(Records excerpted from a collection)
---

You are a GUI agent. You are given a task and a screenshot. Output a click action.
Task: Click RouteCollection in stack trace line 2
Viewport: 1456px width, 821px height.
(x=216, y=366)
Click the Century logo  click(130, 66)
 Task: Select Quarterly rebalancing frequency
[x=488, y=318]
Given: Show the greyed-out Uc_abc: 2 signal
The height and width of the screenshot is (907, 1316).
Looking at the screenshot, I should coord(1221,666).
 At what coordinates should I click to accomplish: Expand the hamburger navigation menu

---

Each entry shown above should be transcribed exactly as written.

### Response to the task
You are a GUI agent. You are given a task and a screenshot. Output a click action.
Task: Click RouteCollection in stack trace line 2
Viewport: 1456px width, 821px height.
(x=216, y=366)
Click the Century logo  click(130, 66)
 Task: Select Quarterly rebalancing frequency
[x=488, y=318]
Given: Show the greyed-out Uc_abc: 2 signal
The height and width of the screenshot is (907, 1316).
Looking at the screenshot, I should coord(1221,666).
 At what coordinates should I click to accomplish: Expand the hamburger navigation menu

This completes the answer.